I fear that I'm beginning to start scraping the barrel in regards to books to read at the rate that I'm going these days, although I'm sure once school starts up I'll slow down again. I'm just making up for lost time anyway, nothing to be worried about. Over the school year I think I only read one non-required book for reading, A Heartbreaking Work of Staggering Genius, but with a multitude of history classes and an English class to boot, I had my hands full otherwise. Easily the main highlight on the literature spectrum from that year was the discovery of What's Eating Gilbert Grape. Our focus for my English class was Iowan literature, which subsequently turns out to be a bit sparse in regards to classics, albeit moderately interesting overall. Although I certainly didn't expect such an amazing book as Gilbert Grape. J.D. Salinger-esque would be the best way to put my summary of that book. By far one of my favorite books in the last few years.

Side note: I feel like I shouldn't refer to my college courses as classes, they just sound so uninspiring. From now discourses of utmost distinction for me and only discourses of the utmost distinction.

Most of the rest of the works given to us by our English professor were fairly uninteresting, although did you know that there was not only a book, but a play and a movie written about our dear Iowa State Fair? The mind boggles. My prof. did inspire me enough to try out Shoeless Joe, the basis for Field of Dreams, though. I felt the need to expand my literary horizons. Well Dr. Broz I did.
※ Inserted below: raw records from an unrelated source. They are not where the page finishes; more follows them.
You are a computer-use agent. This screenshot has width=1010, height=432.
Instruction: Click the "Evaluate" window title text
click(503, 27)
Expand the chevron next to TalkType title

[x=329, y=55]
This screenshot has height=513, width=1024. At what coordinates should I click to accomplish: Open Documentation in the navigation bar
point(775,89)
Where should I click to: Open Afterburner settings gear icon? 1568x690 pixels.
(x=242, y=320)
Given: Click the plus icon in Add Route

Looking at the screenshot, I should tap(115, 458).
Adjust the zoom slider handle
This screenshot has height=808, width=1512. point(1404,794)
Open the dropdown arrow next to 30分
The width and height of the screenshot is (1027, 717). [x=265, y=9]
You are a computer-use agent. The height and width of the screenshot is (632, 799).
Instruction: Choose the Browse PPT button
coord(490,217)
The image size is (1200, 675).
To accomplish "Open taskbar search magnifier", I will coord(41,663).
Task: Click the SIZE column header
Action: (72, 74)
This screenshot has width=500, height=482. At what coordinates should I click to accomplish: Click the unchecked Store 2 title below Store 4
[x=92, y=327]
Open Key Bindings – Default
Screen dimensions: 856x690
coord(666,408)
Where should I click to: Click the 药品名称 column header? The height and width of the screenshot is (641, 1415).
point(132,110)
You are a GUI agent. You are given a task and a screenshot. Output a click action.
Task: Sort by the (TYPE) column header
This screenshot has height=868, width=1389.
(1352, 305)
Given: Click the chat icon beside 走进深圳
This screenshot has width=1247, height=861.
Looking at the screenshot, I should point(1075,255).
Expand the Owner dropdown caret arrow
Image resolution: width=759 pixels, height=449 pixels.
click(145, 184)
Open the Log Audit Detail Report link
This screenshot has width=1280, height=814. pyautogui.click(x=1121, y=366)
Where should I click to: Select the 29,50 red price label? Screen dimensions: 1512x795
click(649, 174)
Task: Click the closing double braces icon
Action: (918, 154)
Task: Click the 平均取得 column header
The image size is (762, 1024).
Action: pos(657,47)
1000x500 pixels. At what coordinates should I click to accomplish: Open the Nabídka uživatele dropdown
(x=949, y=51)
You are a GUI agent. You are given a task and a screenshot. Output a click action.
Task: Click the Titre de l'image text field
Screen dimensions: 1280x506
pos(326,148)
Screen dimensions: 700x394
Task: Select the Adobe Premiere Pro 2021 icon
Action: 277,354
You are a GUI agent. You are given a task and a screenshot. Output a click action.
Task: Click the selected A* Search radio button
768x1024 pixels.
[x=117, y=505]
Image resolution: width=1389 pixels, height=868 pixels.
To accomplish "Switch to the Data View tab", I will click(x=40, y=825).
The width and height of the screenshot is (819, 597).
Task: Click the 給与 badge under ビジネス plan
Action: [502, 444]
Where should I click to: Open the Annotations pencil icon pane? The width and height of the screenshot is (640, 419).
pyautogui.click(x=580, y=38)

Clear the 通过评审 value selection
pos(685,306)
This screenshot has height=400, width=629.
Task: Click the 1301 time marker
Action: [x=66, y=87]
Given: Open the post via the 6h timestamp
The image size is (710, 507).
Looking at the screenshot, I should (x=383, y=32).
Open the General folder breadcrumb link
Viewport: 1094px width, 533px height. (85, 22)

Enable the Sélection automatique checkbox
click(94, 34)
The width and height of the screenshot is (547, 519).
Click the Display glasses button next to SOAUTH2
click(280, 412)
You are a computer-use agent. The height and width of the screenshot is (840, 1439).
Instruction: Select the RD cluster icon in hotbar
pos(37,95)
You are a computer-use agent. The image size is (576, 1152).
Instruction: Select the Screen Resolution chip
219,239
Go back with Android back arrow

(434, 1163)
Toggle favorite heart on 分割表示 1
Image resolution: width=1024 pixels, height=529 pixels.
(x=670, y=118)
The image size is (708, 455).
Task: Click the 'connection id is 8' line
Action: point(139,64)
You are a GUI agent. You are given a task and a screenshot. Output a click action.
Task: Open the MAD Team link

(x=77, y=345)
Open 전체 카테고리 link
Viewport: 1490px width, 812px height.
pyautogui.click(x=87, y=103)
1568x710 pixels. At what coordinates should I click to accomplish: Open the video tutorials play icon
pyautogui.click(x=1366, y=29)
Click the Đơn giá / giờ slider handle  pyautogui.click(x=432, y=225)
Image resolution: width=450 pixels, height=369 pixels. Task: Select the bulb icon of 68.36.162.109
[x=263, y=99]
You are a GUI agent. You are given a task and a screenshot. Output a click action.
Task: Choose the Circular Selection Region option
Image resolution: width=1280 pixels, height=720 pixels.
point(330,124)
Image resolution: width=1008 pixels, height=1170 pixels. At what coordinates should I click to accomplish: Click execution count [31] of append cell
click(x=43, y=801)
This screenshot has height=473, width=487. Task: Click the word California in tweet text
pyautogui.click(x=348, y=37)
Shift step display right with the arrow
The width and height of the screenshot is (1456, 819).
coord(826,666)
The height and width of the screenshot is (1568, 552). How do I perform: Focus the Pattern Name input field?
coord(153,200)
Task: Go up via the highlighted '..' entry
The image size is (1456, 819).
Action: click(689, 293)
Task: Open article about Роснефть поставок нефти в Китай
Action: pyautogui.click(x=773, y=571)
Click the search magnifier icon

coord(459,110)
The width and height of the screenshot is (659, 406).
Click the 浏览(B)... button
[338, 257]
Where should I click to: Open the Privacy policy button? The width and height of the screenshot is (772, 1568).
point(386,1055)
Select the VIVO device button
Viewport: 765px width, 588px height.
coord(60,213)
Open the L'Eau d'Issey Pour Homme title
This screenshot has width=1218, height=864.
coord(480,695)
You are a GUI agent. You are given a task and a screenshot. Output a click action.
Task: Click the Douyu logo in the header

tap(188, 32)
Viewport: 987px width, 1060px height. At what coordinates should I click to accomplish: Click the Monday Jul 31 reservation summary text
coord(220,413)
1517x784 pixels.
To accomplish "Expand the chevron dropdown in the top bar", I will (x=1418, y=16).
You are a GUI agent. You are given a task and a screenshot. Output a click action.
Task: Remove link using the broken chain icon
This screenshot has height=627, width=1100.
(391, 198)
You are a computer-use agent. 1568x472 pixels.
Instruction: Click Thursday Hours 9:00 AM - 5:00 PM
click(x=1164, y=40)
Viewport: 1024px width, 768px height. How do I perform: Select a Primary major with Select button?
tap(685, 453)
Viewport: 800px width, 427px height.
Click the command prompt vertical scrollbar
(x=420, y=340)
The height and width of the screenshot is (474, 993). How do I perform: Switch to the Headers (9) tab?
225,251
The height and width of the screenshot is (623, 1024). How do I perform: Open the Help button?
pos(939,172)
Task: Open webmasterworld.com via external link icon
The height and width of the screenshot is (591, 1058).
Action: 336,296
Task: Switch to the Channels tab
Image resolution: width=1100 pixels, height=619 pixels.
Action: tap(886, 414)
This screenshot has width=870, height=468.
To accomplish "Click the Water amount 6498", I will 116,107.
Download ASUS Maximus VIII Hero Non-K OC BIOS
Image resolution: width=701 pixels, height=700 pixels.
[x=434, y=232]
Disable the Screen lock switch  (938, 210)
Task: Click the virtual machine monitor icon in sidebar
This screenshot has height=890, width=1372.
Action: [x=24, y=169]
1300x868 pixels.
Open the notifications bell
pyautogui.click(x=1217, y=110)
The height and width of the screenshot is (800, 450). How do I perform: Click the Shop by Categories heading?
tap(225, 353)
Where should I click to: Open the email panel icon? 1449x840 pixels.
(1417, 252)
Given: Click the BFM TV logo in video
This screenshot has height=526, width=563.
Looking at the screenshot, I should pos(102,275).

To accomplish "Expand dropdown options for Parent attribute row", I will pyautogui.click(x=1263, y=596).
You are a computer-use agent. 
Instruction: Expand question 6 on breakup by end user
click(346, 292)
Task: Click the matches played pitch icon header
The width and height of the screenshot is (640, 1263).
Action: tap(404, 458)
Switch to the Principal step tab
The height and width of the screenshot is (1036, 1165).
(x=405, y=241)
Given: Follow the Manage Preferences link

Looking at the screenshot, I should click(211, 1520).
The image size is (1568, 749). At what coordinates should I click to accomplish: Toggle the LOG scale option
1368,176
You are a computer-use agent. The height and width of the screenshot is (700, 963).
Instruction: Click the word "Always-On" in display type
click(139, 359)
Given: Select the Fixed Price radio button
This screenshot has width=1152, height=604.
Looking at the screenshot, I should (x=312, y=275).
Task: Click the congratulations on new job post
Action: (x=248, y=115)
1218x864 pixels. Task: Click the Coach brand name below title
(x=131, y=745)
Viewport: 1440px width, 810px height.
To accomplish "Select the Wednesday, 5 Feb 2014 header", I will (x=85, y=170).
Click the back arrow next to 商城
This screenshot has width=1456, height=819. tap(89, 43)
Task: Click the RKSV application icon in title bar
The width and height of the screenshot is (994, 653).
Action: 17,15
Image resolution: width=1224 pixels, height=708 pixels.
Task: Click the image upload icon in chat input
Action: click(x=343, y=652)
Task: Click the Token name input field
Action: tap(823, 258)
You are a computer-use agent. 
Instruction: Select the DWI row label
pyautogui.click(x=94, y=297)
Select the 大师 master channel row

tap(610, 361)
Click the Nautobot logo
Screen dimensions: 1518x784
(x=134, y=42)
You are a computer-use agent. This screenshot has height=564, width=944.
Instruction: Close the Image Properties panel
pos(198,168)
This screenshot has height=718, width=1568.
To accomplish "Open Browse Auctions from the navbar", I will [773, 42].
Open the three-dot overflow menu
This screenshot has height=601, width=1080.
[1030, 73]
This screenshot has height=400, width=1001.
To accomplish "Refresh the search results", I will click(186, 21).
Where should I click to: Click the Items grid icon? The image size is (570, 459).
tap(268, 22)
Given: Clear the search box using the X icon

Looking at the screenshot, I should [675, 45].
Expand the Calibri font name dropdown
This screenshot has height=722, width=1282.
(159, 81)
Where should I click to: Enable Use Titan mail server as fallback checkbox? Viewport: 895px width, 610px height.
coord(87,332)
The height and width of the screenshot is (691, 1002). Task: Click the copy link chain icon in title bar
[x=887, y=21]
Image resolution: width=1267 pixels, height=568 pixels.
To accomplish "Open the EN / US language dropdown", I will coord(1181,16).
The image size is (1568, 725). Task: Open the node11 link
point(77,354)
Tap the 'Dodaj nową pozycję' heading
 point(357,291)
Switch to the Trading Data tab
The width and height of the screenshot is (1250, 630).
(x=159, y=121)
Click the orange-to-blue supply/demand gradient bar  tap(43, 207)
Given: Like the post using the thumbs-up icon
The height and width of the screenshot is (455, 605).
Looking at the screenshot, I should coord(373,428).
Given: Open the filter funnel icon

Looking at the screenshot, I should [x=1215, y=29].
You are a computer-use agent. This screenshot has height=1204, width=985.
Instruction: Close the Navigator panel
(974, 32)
And now I'm unexpanding them.

All of this leads up to my current book list for the summer of '07. I've been quite busy it seems, considering how ultimate has been consuming my life lately. Most of these were read in a flurry of activity both before and after my trip to Maine. It seems, based upon my rankings, that I have a taste for dystopian novels, although the mood of the ending apparently makes no difference to me.

I'll spare you my layman's reviewing skills: on to the list!

Ranked in order of relative unadulterated awesomeness:
A Clockwork Orange
1984
Life of Pi
For Whom the Bell Tolls
Adventures of Huckleberry Finn
On the Road
Shoeless Joe

Up next, Fahrenheit 451 and the veritable tome that is Don Quixote, wish me luck.

1 comment:

Melissa Jo Gibbs said...

I had a lot more written. Erased it to only say "I love books." I have been working on classics for some time now because I don't get much free reading in. The Old Man and the Sea has always been a favorite of mine but I can't really get much other Hemingway's under my belt because of the war subject. I've recently tried to start Don Quixote too but I think that will have to wait. Notably, I remember reading The Idiot by Dostovesky and thinking, wow, I'm so going to read everything he has written although I have to slug through tons of Russian references I don't completely follow and look up lots of word defnitions. Have you ever read Siddhartha? You make me want to make a book blog myself. Look forward to more book talk.